On other issues, Mr Seomeng gave credit to the use of Performance Management System (PMS) which was once used to appraise employees and called for its re-introduction.
He said its application in determining quarterly bonus payment could be fair since it was determined by the number of carats produced.
He regarded the quarterly system of bonus payment as discriminatory, saying it was determined by the rate of adherence to safety issues and workload reached, and done by management alone.
Annual bonus, he said, was based on production target and expressed concern at the huge difference between bonus payment for lower-level staff and management.
He, therefore, called for fair distribution of bonuses and noted that the 13th cheque should not be regarded as a bonus.
Mr Seomeng said they had a substantive stand on three per cent salary increment, explaining that they were preparing to engage with management on the next wage negotiation issues.
He also decried lack of consultation with unions when planning for the Debswana 50th anniversary.
He said had there been consultations, they could have advised on the employees best interests for the reward.

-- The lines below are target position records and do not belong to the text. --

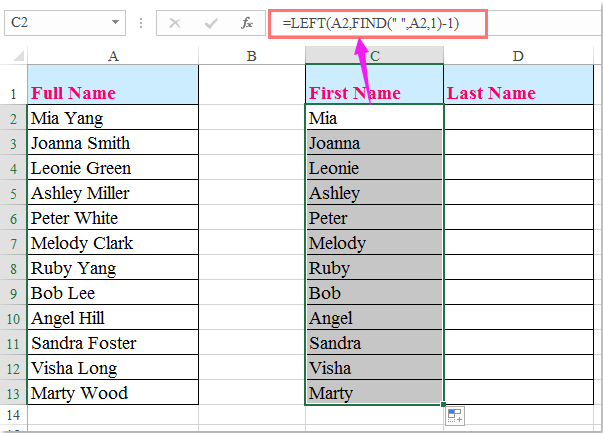Click the Full Name header cell
This screenshot has width=603, height=433.
112,93
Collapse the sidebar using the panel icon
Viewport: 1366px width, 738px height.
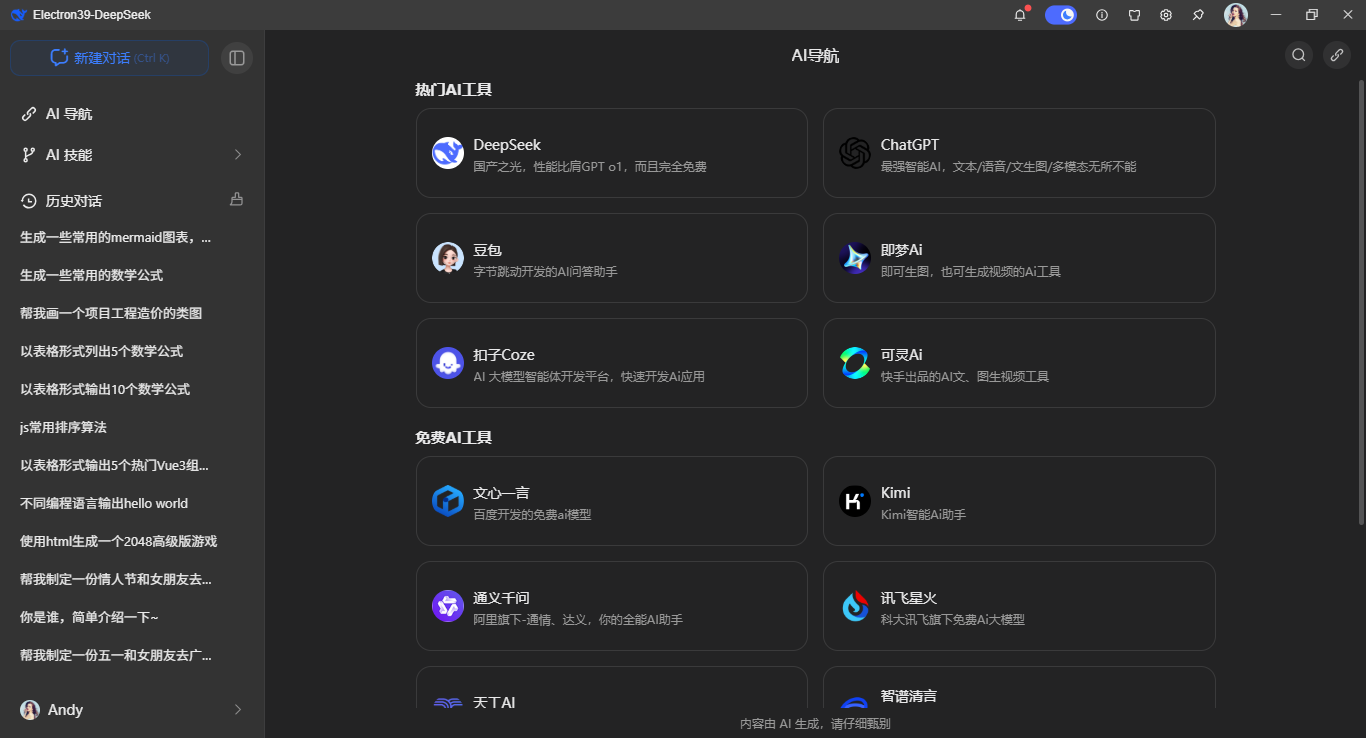click(237, 58)
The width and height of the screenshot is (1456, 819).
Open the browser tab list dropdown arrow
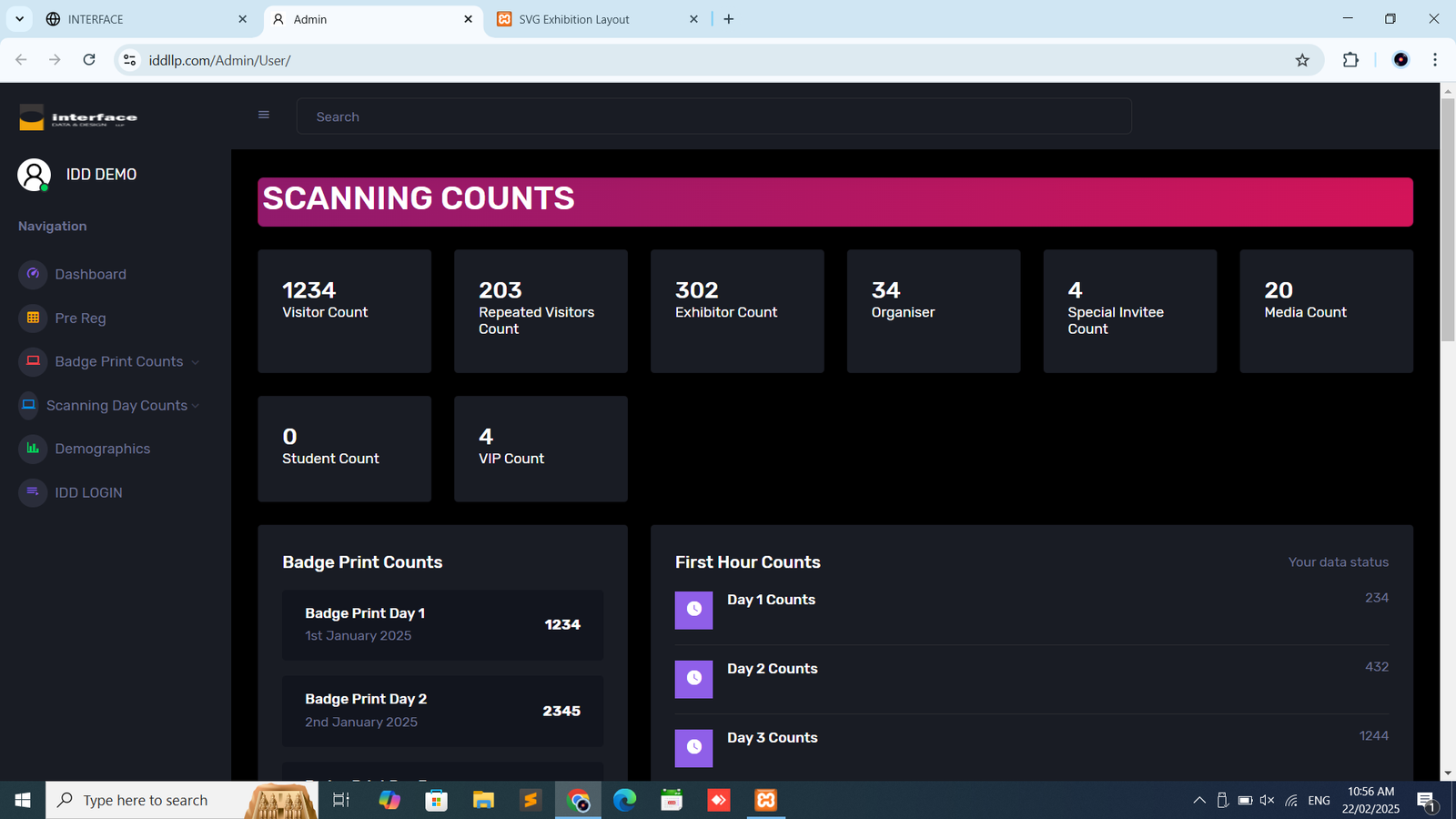point(19,19)
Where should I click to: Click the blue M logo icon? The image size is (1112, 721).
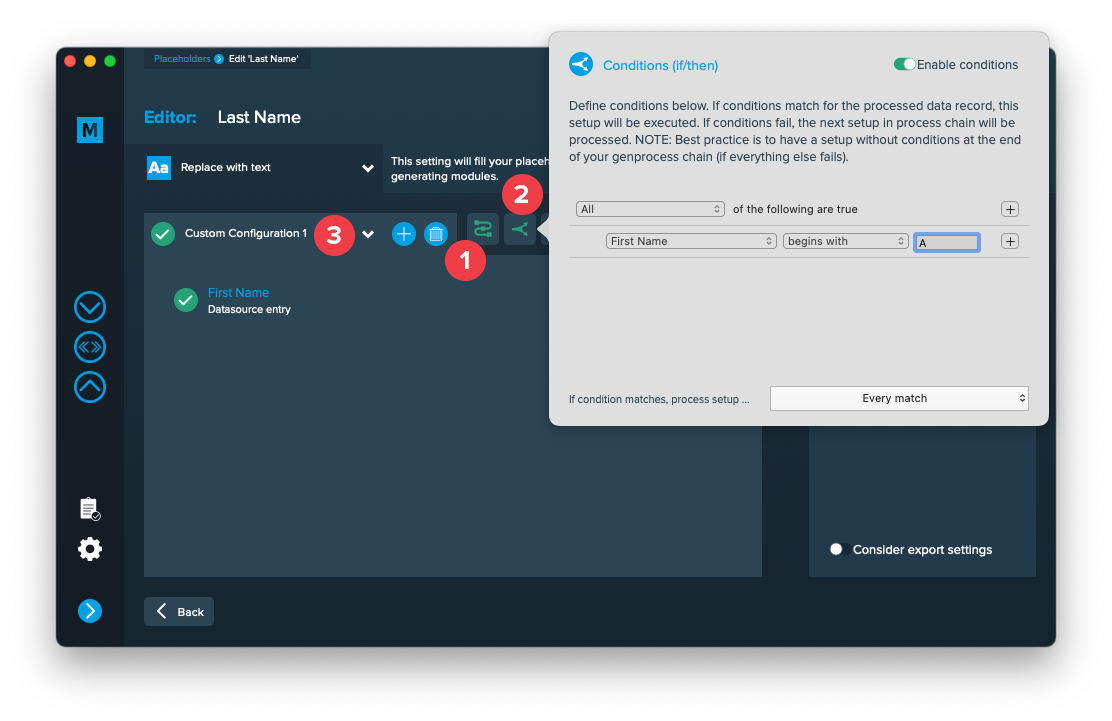pyautogui.click(x=90, y=130)
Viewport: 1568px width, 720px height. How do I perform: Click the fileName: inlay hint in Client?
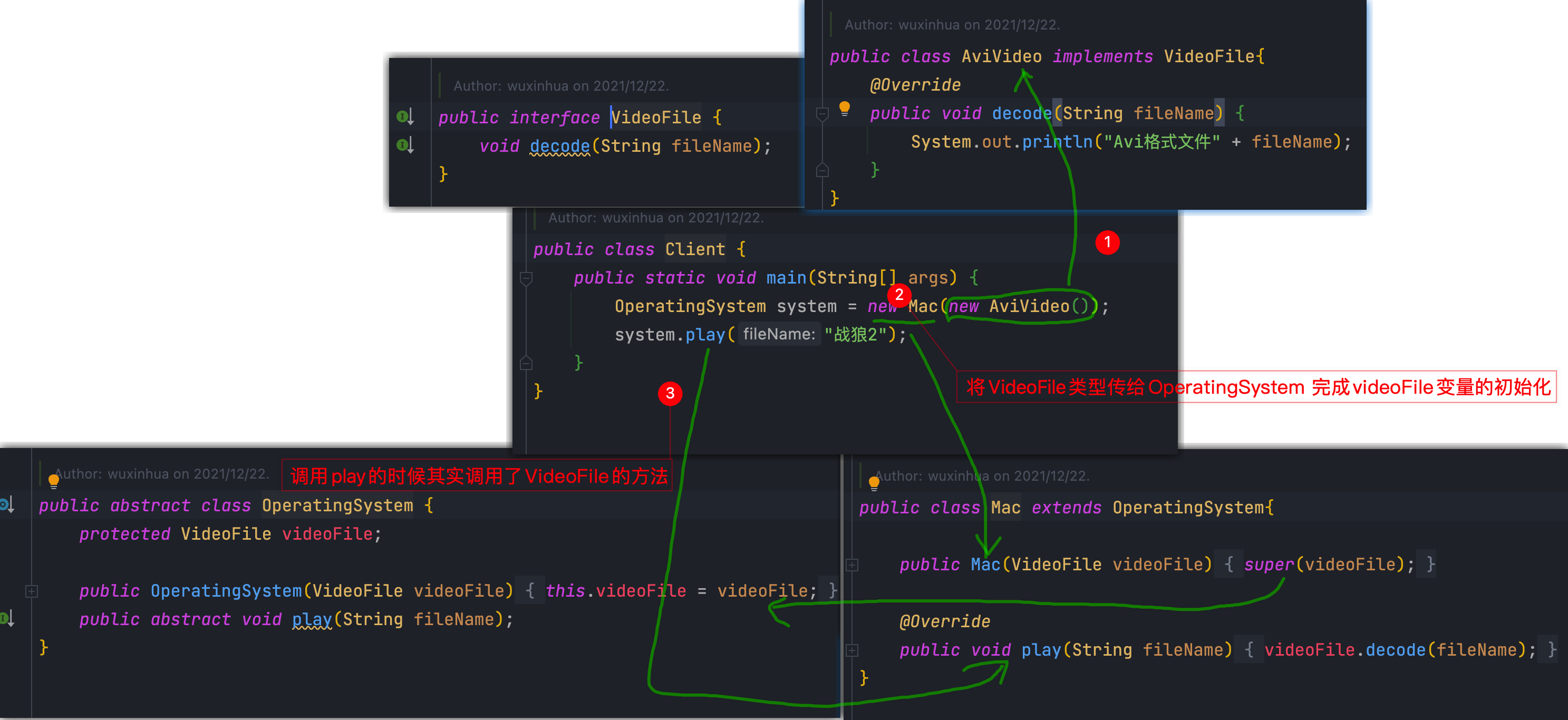(779, 334)
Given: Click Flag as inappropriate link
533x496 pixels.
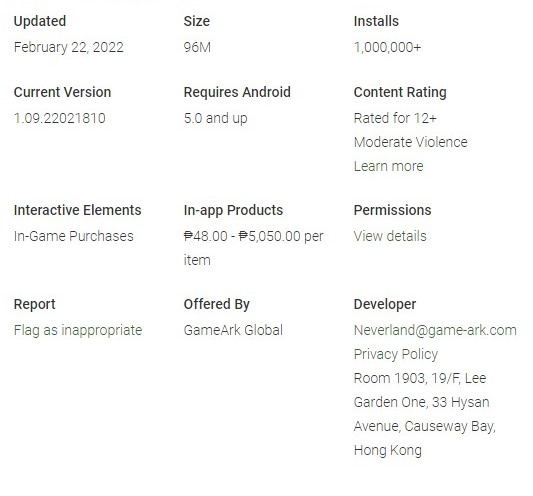Looking at the screenshot, I should (x=78, y=330).
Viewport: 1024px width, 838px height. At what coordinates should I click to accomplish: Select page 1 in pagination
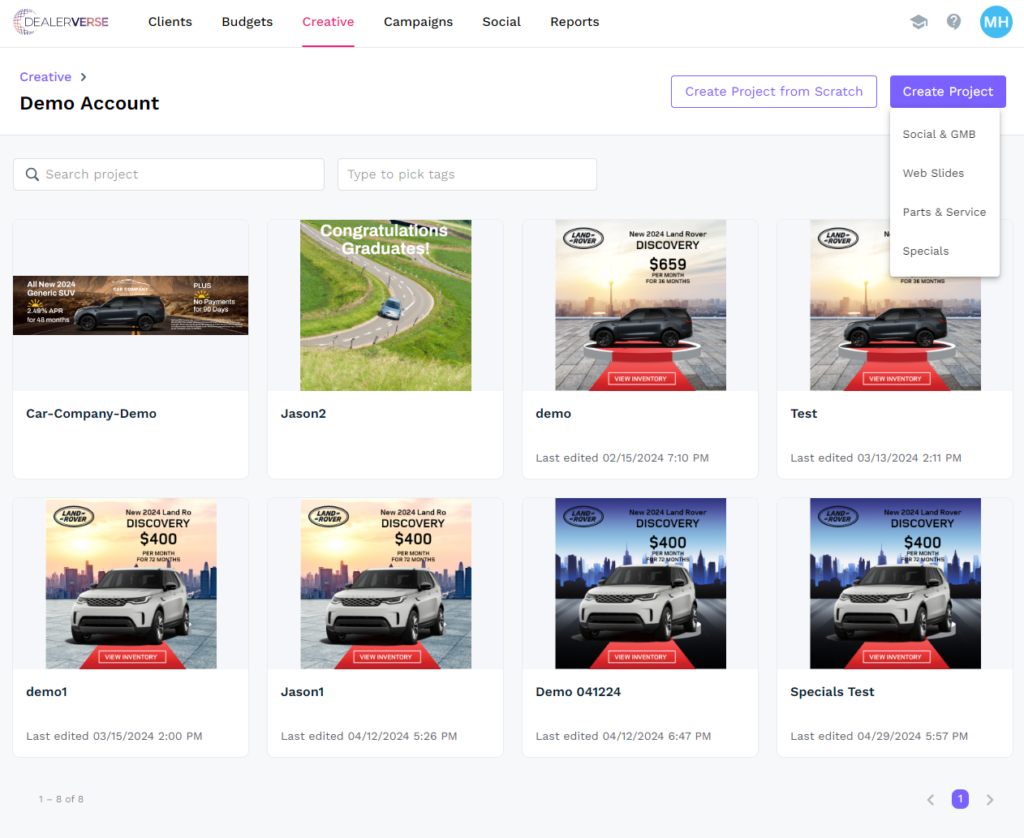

He said they realised that a decision had already been made on the reward and on how the event would be celebrated when management consulted them.
He said a neck piece and wristwatch could not be regarded as a reward, saying they had proposed a figure of P10 000 for each employee as a reward, but the employer had no arrangement for a reward in monetary form.
He called for guaranteed loan schemes for Debswana employees, adding that tax rates for employees were too high.